Other CIMDRN Initiatives
CIMDRN also includes databases for ultra-rare conditions. Guanidinoacetate methyltransferase deficiency (GAMT) is a treatable intellectual disability with only 80 patients known worldwide. Canada has 8 patients whose longitudinal outcomes will be captured by a CIMDRN database. The database is spearheaded by Dr. Sylvia Stockler who first described this disease in 1996 and recently conducted an international survey on treatments and long term outcomes including 48 patients with this disease (see report last tide newsletter).

Pyridoxine dependent epilepsy (PDE) is another rare condition, and data on a new metabolic treatment (lysine restricted diet) was recently published by the TIDE group showing positive effects (ie, a decrease in toxic biomarkers and improvement neurodevelopment and seizure control). Consequently, Dr. van Karnebeek, together with an international PDE consortium, has published guidelines for this new treatment. She spearheads the CIMDRN PDE registry, the aim of which is to capture Canadian patients with this condition and to assess their long term outcomes; this data will be merged with data from patients around the world.

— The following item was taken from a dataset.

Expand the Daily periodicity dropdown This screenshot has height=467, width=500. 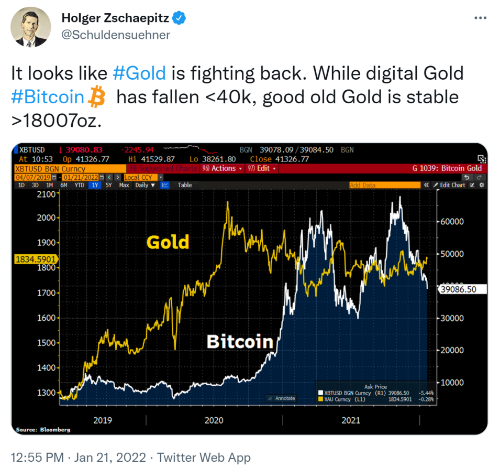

CIMDRN will also collect data from numerous treatable IEM identified via universal newborn screening. Dr. Hilary Vallance, the director of the BC Neonatal Screening Program, plays an important role in CIMDRN data collections for long term follow-up of patients identified by Canadian newborn screening programs. Approximately 15 children are born a year in BC with conditions investigated by CIMDRN.

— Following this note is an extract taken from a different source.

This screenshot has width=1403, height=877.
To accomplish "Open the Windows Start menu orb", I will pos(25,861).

Funded by the Canadian Institutes for Health Research (CIHR), CIMDRN integrates nearly all biochemical genetics centers in Canada, and includes investigators with expertise in clinical care of patients with IEMs, as well as epidemiology, health services and policy and health economics.

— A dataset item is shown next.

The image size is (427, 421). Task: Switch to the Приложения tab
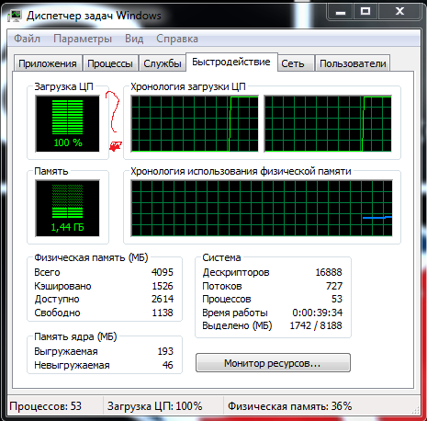[48, 63]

Overall, the partnership between TIDE and centers within the CIMDRN framework will enable data gathering on treatments and health outcomes for a large group of highly specialized patients and provide the necessary evidence to improve outcomes and health care services for children with IEM and their families, thereby enabling a personalized approach in the care of rare diseases.
Who I Am
I am a geneticist who combines knowledge and training in biochemistry, medical genetics, cell biology, bioinformatics, arts and teaching to accelerate discovery of new pathogenic variants of known and unknown genes that lead to disease, using whole exome sequencing (WES) and whole genome sequencing (WGS) methods.

What I do for TIDE
I am leading Wasserman’s group in applied genome analysis efforts to develop efficient methods with which to utilize next generation sequencing (NGS) advances and facilitate their translation into clinical practice. As a member of TIDE’s computational research team, we have successfully established a computational pipeline for high throughput processing of sequencing data, variant calls, variant prioritization and optimal delivery of visual and understandable candidate variant lists for clinicians. Currently, using this pipeline in our trio-based analysis (father-mother-child), we are able to process raw fastq sequencing files and deliver an annotated list of variants to clinicians in 1-2 days (8-16 hours).

Special accomplishments for TIDE
At TIDE, we work as a family to combine our strengths for timely diagnosis of rare genetic diseases. We work around the clock with hopes of discovering new/optimal treatments thereby improving lives of patients and their families at BCCH and beyond.
To this family, I contribute my knowledge and skills for the efficient development and use of computational methods with which to identify pathogenic variants in timely manner. My ability to understand clinical, experimental and computational methods proved to be important in bridging the clinical and computational work. Specifically, I have devised optimal delivery of easy-to-understand bioinformatics candidate variant lists to clinicians, which had accelerated our team’s understanding and discovery tremendously. As well, I have uncovered many new pathogenic variants, which are currently at various stages of experimental validations.